I have a spare pair here with the thick graphite-zircon-looking solid anodes, no plans to use them as yet. Also maybe an 852 Triode in another box somewhere. I have kept those nicely protected due their beauty. For some reason they show up in good cond. in the various auctions attended by antique radio collectors. (meaning collectors of old entertainment and SWL receivers for consumers). I guess they were collected due their appearance, and not used up.

DG is right about the p-p load, maybe 15K to 20K? going to have issues with a transformer's high end at such high Z, but probably OK for voice band. Multimatch units claim to go to 20K Ohms p-p loads but that's got to be pushing them. Maybe some transformer tricks can be used if you find a pair of 100W transformers with dual primaries so that each transformer does a share of the impedance. They probably do not even have to be identical because the windings would be put in series with this, although the first thought always tends to use identical parts.

This has my interest! Please elaborate on this design!

[k2glo]

Thanks for your input on using the 860.  I agree with you that the United Electronics 860 with the graphite anode are a beauty to behold.  Those stay on the shelf while the more common heat finned anode ones that I have will be the ones used. 
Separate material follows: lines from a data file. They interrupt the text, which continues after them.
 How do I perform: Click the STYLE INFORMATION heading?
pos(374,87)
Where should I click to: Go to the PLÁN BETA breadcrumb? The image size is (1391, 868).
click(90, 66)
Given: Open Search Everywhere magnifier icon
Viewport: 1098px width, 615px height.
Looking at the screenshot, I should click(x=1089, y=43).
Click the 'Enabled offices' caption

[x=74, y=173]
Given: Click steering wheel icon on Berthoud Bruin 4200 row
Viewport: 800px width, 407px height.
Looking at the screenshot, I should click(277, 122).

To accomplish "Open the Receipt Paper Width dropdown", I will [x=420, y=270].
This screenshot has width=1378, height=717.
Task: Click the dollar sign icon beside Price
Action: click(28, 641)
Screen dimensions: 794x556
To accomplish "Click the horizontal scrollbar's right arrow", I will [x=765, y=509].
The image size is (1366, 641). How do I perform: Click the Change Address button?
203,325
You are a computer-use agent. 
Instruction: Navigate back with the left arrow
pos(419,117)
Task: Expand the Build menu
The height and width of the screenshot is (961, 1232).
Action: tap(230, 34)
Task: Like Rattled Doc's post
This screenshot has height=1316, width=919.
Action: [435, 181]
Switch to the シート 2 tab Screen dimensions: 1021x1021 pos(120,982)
You asked what I intend to modulate with the 860's.  I have a Navy TAJ-19 sitting in the garage begging for some attention.  I really like the TAJ-19 with its classy tuning controls, ten panel meters, the beautiful green, blue and red indicator lights and most of all the front access panel door that allows you to view the 861 and three 860's even with the door shut. It is just a beautiful boat anchor! The original line up is 860 MO, 860 IPA, 860 audio osc. for MCW and 861 PA.  The transmitter is a CW and MCW unit covering 175kHz to 600kHz at about 500w.  It requires motor generators to power it.  In its present state, it is totally useless for amateur radio but I love the looks of it.  My thought was to make it a 160M AM rig using the 861 as the PA, one of the 860's as the IPA and the other two 860's as modulators.  Obviously, I would have to trim down the inductors quite a bit.  I would have never thought of your suggestion of placing a pair of modulation transformers in series to accommodate the high impedance.  That is a neat idea.  However, I have a NIB UTC Varimatch S-22 modulation transformer that is capable of 22K P-P on the primary. My initial request was to see if anyone has used these tubes as modulators either as tetrodes or triode connected tetrodes and get an idea of the triode connected tetrode plate to plate load impedance.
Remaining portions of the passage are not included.